To approve the above resolution in each Bond Issue, Bondholders representing at least 2/3 of the Voting Bonds in each Bond Issue represented in person or by proxy at the relevant Bondholders' Meeting must vote in favour of the resolution. In order to form a quorum, at least 5/10 of the Voting Bonds in each Bond Issue must be represented at the relevant Bondholders' Meeting.

Please find attached a Bondholder's Form from the Securities Depository (VPS), indicating your bondholding at the printing date. The Bondholder's Form will serve as proof of ownership of the Bonds and of the voting rights at the bondholders' meeting. (If the bonds are held in custody - i.e. the owner is not registered directly in the VPS - the custodian must confirm; (i) the owner of the bonds, (ii) the aggregate nominal amount of the bonds and (iii) the account number in VPS on which the bonds are registered.)

The individual bondholder may authorise Nordic Trustee AS to vote on its behalf, in which case the Bondholder's Form also serves as a proxy.
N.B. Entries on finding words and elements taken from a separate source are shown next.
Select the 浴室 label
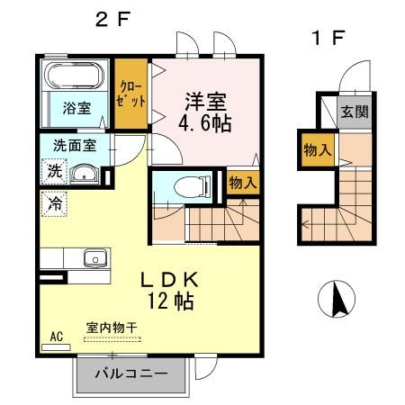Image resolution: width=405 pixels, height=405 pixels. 76,107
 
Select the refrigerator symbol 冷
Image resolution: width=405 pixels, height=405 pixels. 52,203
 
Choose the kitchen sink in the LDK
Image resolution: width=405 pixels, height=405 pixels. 92,259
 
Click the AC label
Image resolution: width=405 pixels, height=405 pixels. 56,337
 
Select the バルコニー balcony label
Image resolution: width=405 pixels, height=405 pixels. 130,373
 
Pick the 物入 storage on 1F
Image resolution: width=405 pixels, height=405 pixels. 313,148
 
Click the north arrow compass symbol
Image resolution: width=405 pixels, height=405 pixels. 338,296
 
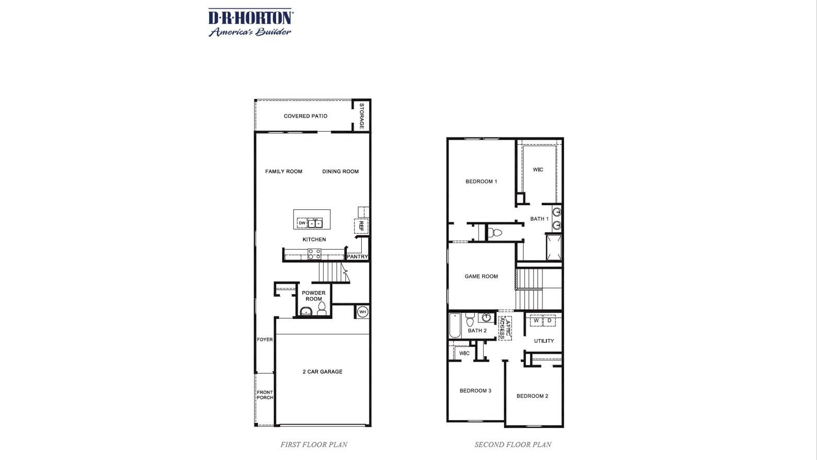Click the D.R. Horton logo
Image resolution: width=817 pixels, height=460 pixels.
click(x=251, y=22)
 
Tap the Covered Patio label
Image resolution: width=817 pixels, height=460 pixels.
click(x=306, y=116)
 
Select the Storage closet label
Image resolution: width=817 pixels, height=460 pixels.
click(x=361, y=116)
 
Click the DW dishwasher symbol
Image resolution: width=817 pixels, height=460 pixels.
click(x=302, y=223)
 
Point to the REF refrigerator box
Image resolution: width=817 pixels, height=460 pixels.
click(x=361, y=226)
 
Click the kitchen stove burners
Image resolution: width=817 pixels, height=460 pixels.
click(x=314, y=254)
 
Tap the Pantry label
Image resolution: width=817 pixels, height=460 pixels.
click(x=358, y=256)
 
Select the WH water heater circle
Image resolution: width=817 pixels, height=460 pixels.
click(x=362, y=312)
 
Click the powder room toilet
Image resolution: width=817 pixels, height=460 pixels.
click(x=322, y=309)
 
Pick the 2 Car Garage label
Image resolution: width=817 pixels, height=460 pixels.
click(x=323, y=372)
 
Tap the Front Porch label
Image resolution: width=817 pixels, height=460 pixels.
click(x=265, y=395)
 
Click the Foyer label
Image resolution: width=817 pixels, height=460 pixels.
click(x=265, y=340)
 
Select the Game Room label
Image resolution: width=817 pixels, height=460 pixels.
click(x=481, y=276)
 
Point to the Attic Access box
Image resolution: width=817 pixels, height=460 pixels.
click(x=505, y=328)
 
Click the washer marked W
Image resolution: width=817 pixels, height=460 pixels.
click(x=536, y=320)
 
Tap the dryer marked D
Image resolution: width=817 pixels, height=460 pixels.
click(x=549, y=320)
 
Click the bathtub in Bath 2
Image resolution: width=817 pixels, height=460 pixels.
click(x=455, y=326)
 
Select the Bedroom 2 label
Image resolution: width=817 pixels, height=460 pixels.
click(x=532, y=396)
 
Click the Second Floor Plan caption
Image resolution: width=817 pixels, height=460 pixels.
click(x=513, y=444)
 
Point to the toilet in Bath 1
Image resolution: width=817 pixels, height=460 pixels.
click(x=495, y=233)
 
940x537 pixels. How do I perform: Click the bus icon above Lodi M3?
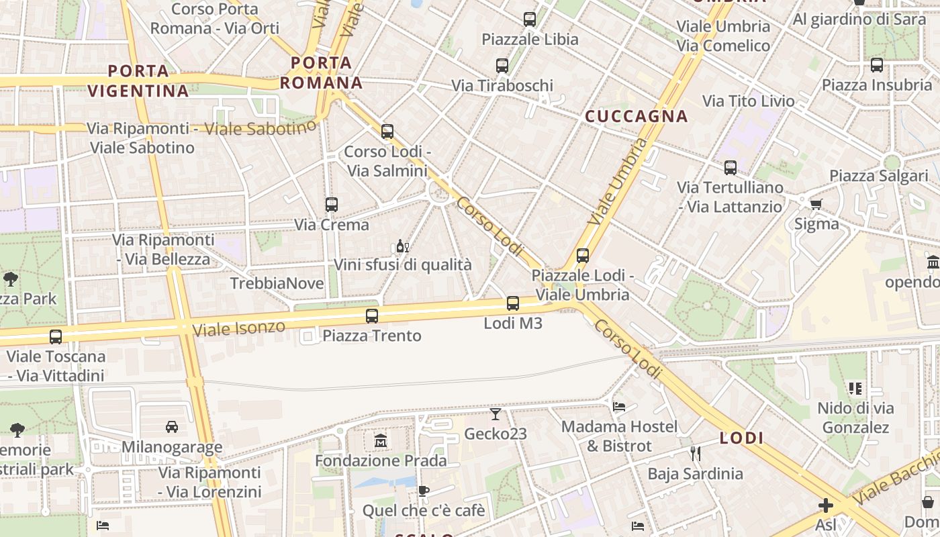pos(513,303)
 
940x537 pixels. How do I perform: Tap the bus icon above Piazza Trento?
pos(372,315)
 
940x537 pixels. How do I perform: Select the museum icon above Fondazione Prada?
pos(381,441)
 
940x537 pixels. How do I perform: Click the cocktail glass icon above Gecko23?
pos(496,414)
A duly signed Bondholder's Form, authorising Nordic Trustee AS to vote, must then be returned to the Bond Trustee in due time before the meeting is scheduled (by scanned e-mail or post – please see the first page of this letter for further details).

At the Bondholders' Meeting votes may be cast based on Bonds in the relevant Bond Issue held at close of business on the day prior to the date of the Bondholders' Meeting. In the event that Bonds have been transferred to a new owner after the Bondholder's Form was made, the new Bondholder must bring to the Bondholders' Meeting or enclose with the proxy, as the case may be, evidence which the Bond Trustee accepts as sufficient proof of the ownership of the Bonds.

For practical purposes, we request those who intend to attend the Bondholders' Meeting, either in person or by proxy other than to Nordic Trustee AS, to notify the Bond Trustee by telephone or by e-mail ([email protected]) within 16:00 hours (4 pm) (Oslo time) the Business Day before the relevant meeting takes place. Please note that those who intend to register their proxies electronically with VPS must do so within 20:00 hours (8 pm) (Oslo time) the Business Day before the meeting takes place.